- [What to work on]: From the first line to the last, retype the records exactly and skip the pictures.

***** Listed records

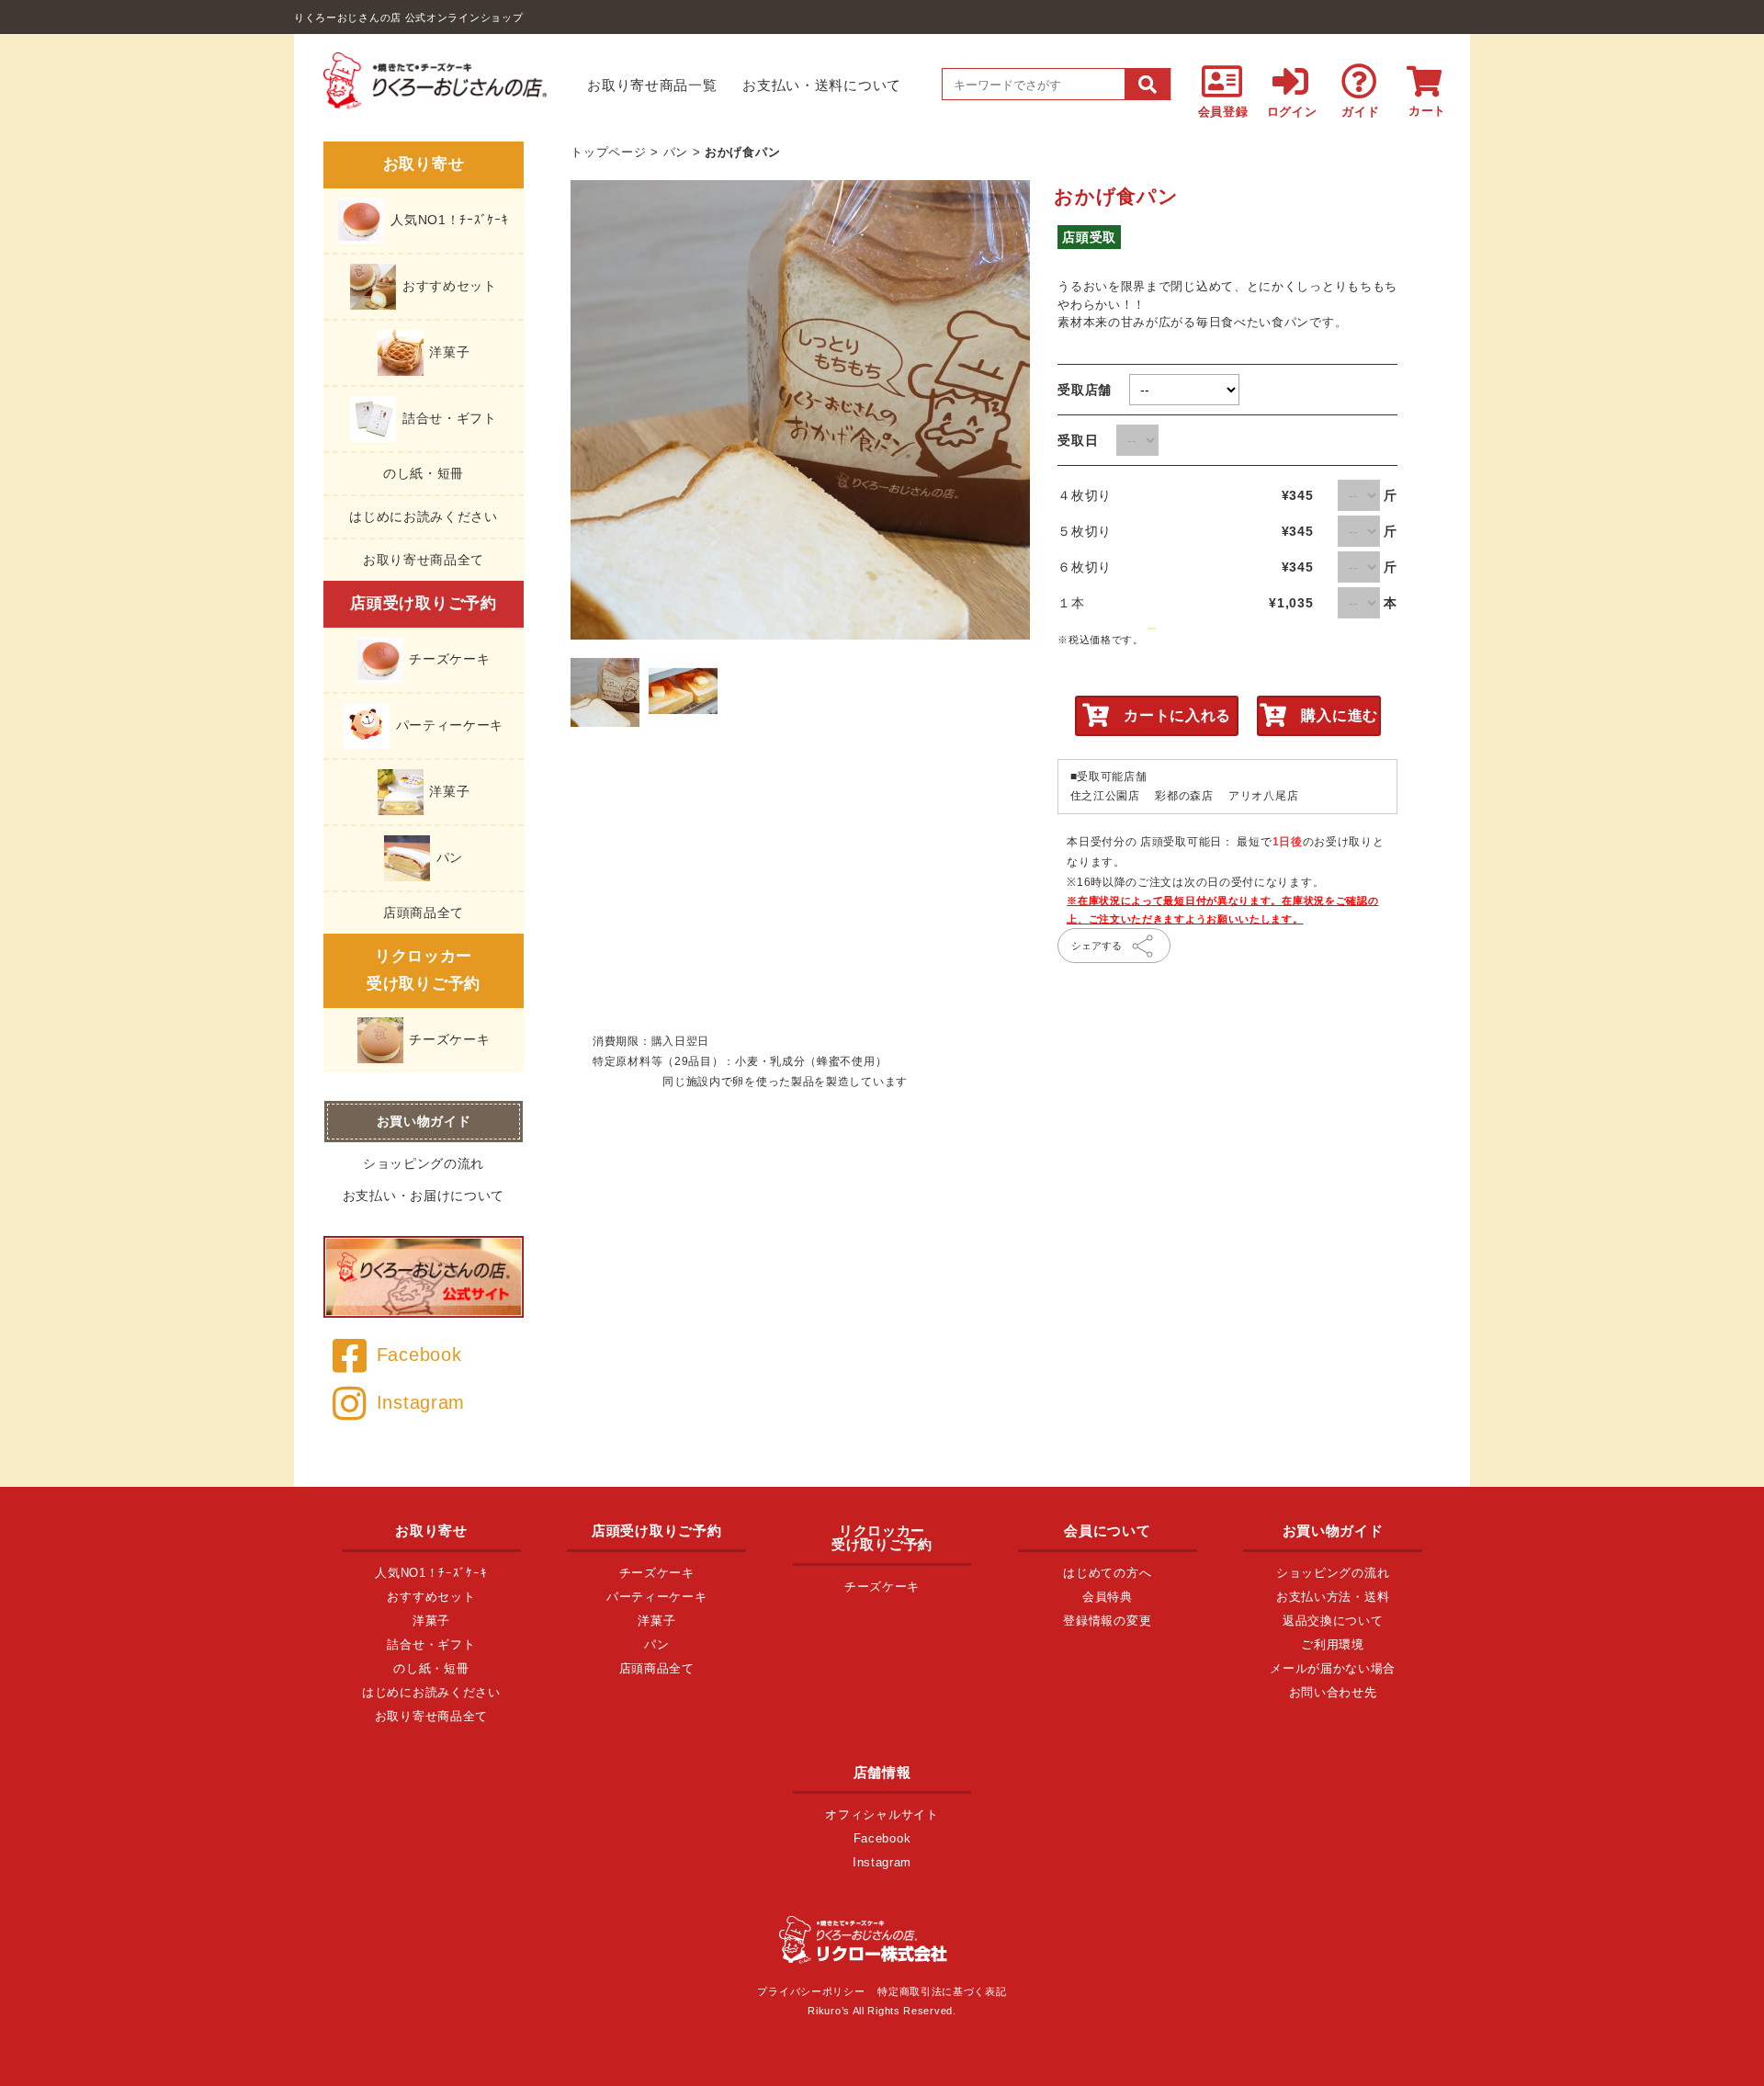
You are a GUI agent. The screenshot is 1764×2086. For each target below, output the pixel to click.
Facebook (419, 1354)
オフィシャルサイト (881, 1814)
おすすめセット (447, 285)
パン (447, 856)
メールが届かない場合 (1333, 1668)
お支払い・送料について (821, 85)
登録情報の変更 (1107, 1620)
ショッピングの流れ (423, 1163)
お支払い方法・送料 (1332, 1597)
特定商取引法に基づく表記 (941, 1991)
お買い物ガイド (424, 1121)
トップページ (608, 152)
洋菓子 (447, 351)
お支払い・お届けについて (423, 1195)
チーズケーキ (448, 658)
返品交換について (1333, 1620)
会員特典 (1107, 1597)
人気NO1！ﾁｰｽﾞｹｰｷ (447, 218)
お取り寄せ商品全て (423, 559)
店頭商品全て (423, 912)
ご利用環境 (1332, 1644)
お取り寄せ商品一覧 (652, 85)
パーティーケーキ (447, 724)
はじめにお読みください (423, 516)
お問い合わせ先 (1333, 1692)
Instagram (421, 1402)
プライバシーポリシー (811, 1991)
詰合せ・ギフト (447, 417)
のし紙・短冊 (423, 473)
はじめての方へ (1107, 1573)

**********

- [Solution to the exercise]:
You are a GUI agent. The screenshot is 1764×2086. For each target below, output the pixel to click.
Facebook (419, 1354)
オフィシャルサイト (881, 1814)
おすすめセット (447, 285)
パン (447, 856)
メールが届かない場合 (1333, 1668)
お支払い・送料について (821, 85)
登録情報の変更 (1107, 1620)
ショッピングの流れ (423, 1163)
お支払い方法・送料 (1332, 1597)
特定商取引法に基づく表記 (941, 1991)
お買い物ガイド (424, 1121)
トップページ (608, 152)
洋菓子 (447, 351)
お支払い・お届けについて (423, 1195)
チーズケーキ (448, 658)
返品交換について (1333, 1620)
会員特典 (1107, 1597)
人気NO1！ﾁｰｽﾞｹｰｷ (447, 218)
お取り寄せ商品全て (423, 559)
店頭商品全て (423, 912)
ご利用環境 (1332, 1644)
お取り寄せ商品一覧 (652, 85)
パーティーケーキ (447, 724)
はじめにお読みください (423, 516)
お問い合わせ先 (1333, 1692)
Instagram (421, 1402)
プライバシーポリシー (811, 1991)
詰合せ・ギフト (447, 417)
のし紙・短冊 (423, 473)
はじめての方へ (1107, 1573)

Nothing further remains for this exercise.